Riccardo era un ragazzo dai capelli nerissimi e dagli occhi molto vivaci, ma soprattutto un campione in disegno, un vero artista. La prima rivelazione la provai quando la maestra ci fece disegnare un presepe, e quello di Riccardo era davvero meraviglioso.
Intanto, in paese, la vita sociale si stava risvegliando. Si stavano formando i sindacati, si avevano le prime riunioni a sfondo politico. Ricordo che Lello il falegname, vecchio repubblicano storico vicino ai socialisti, insegnò a un gruppo di bambini, fra i quali ero anch' io, l'inno dell'Internazionale: "Su fratelli, su compagni, / su venite in fitta schiera. / Sulla libera bandiera/ splende il sol dell'avvenir..."

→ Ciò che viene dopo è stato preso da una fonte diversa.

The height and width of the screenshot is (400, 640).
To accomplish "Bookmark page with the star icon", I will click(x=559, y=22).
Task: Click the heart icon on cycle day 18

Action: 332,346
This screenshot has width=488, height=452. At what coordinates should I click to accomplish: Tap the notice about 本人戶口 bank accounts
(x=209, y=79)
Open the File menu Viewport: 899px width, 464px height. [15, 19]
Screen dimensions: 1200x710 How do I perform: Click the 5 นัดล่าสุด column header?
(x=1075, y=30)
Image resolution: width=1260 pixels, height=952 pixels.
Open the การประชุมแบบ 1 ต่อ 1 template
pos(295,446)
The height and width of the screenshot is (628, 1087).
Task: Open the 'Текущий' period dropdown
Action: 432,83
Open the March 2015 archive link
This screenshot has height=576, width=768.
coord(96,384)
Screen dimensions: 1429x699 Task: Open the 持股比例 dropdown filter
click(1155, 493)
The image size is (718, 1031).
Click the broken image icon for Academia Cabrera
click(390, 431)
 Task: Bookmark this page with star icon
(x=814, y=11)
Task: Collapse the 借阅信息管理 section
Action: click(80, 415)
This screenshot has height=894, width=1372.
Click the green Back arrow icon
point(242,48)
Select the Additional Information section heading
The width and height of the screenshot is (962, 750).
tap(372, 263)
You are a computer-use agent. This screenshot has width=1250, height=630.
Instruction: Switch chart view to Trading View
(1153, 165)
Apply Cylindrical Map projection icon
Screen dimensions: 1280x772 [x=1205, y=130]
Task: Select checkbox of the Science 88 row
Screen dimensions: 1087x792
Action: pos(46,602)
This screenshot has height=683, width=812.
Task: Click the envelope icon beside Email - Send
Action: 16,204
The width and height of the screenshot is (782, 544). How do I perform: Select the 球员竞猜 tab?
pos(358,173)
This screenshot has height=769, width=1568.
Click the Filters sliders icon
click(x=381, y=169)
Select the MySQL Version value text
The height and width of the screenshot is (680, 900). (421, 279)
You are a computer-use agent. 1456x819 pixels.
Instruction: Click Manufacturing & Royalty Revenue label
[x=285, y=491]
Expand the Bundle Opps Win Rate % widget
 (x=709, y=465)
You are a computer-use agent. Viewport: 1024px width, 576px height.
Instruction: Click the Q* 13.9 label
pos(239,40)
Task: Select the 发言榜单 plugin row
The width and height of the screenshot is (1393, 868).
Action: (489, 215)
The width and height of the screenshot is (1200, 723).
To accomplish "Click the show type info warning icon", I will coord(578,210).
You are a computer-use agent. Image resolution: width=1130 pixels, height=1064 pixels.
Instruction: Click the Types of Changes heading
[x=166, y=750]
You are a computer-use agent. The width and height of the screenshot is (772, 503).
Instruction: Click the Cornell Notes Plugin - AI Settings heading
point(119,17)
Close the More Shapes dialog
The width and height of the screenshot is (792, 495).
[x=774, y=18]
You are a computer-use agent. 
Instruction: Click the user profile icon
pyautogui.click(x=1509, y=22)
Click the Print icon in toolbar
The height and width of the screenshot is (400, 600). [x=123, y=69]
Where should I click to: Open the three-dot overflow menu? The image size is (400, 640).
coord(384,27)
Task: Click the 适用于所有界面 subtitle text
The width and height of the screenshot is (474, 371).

Riccardo fu incaricato di disegnare, su una bandiera rossa, una bella spiga di grano, e la bandiera, credo dell'associazione agricoltori, sfilò in uno dei primi cortei. Questo mi faceva ricordare, per contrasto, le riunioni del sabato fascista,e quella divisa di balilla nella quale mi sentivo a disagio, perché non brillavo certo per virtù atletiche e guerriere. E mi faceva ricordare anche l'assalto alla sede del fascio dopo il 25 luglio, quando la porta fu sfondata e tutti, bambini in testa, trafugarono qualcosa, un tavolino, una sedia, una lampada, un libro, uno scaffale, tra la disperazione di Alfonso, il segretario della sezione, che non credeva ai suoi occhi.